Kommentar Schutz von Prostituierten: Entmündigung per Gesetz

Der Bundestag will Prostituierte schützen, indem er sie stärker kontrolliert. Doch damit schafft er neue Möglichkeiten zur Erpressung.

Hand und Körperteil vor einer Wand in düster-rosanem Licht

Die Nichtgreifbarkeit kann für Prostituierte sowohl Schutz als auch Gefahr bedeuten Foto: dpa

Es ist ein merkwürdiges Gesetz geworden, das Prostituiertenschutzgesetz, das gestern im Bundestag verabschiedet wurde. Sein Ziel laut Titel: Schutz der Prostituierten. Sein Mittel: Kontrolle. Und zwar nicht nur eine sinnvolle Kontrolle der Bordellbetriebe, bei denen die Gefahr besteht, dass sie Prostituierte ausbeuten. Sondern auch Kontrolle der Prostituierten selbst. Sie müssen sich regelmäßig bei den Kommunen anmelden und ein verpflichtendes Beratungsgespräch über sich ergehen lassen.

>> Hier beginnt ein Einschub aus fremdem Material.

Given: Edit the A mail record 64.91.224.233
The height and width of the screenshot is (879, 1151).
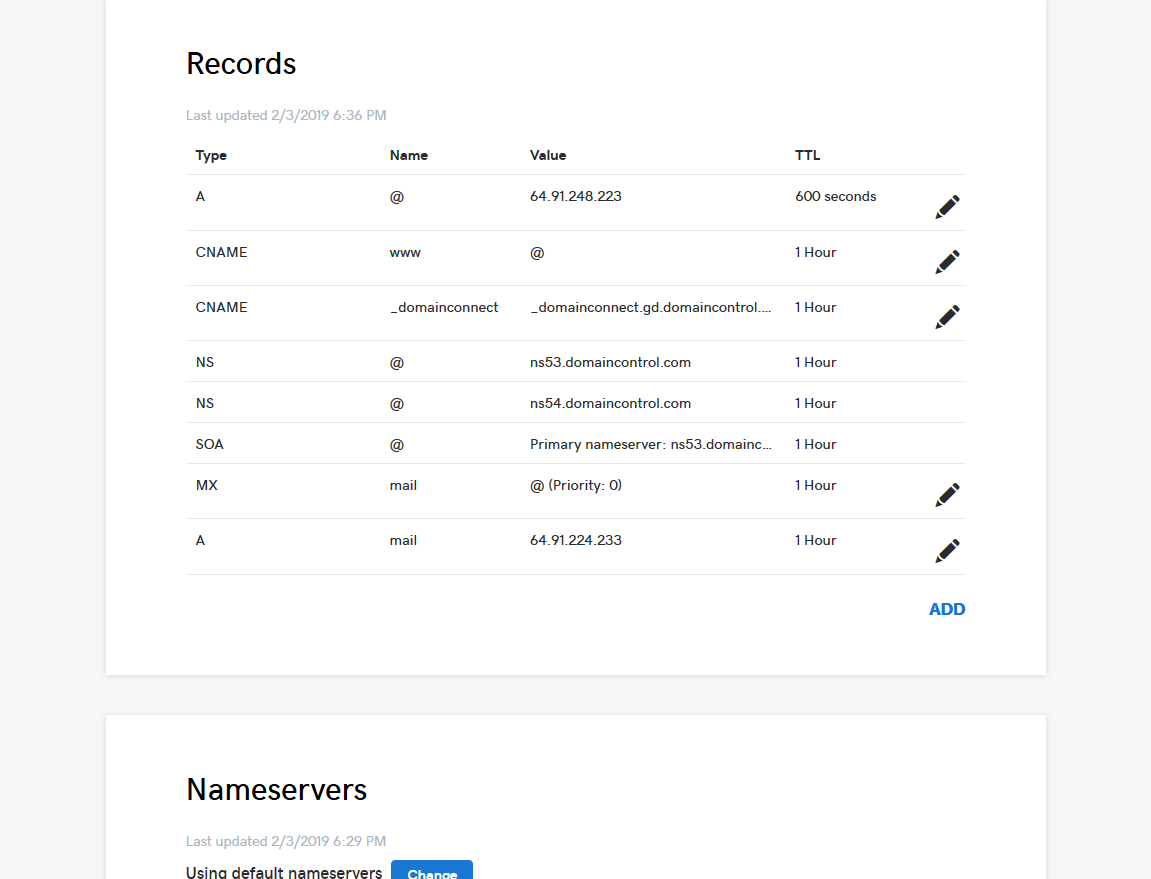Looking at the screenshot, I should click(x=947, y=551).
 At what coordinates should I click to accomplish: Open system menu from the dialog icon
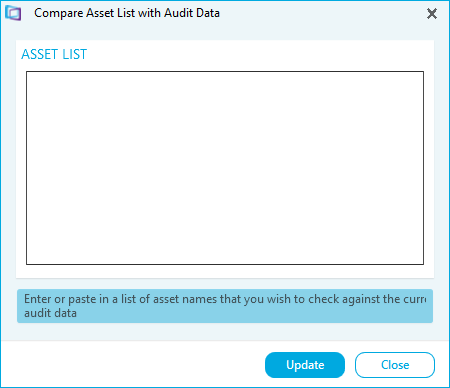point(13,13)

Und das ist schon merkwürdig. Denn ein Zwang zur Untersuchung ist ein großer Eingriff in das Persönlichkeitsrecht eines Menschen. Geht die Prostituierte nicht hin, holt sie die Polizei. Jeder Mensch kann ärztliche Untersuchungen ablehnen, solange er nicht entmündigt ist. Nur die Prostituierte nicht. Sie wird hier per Gesetz entmündigt. Freiwillige Angebote seien ohnehin hilfreicher, heißt es aus den Gesundheitsämtern. Sie wurden nicht gehört.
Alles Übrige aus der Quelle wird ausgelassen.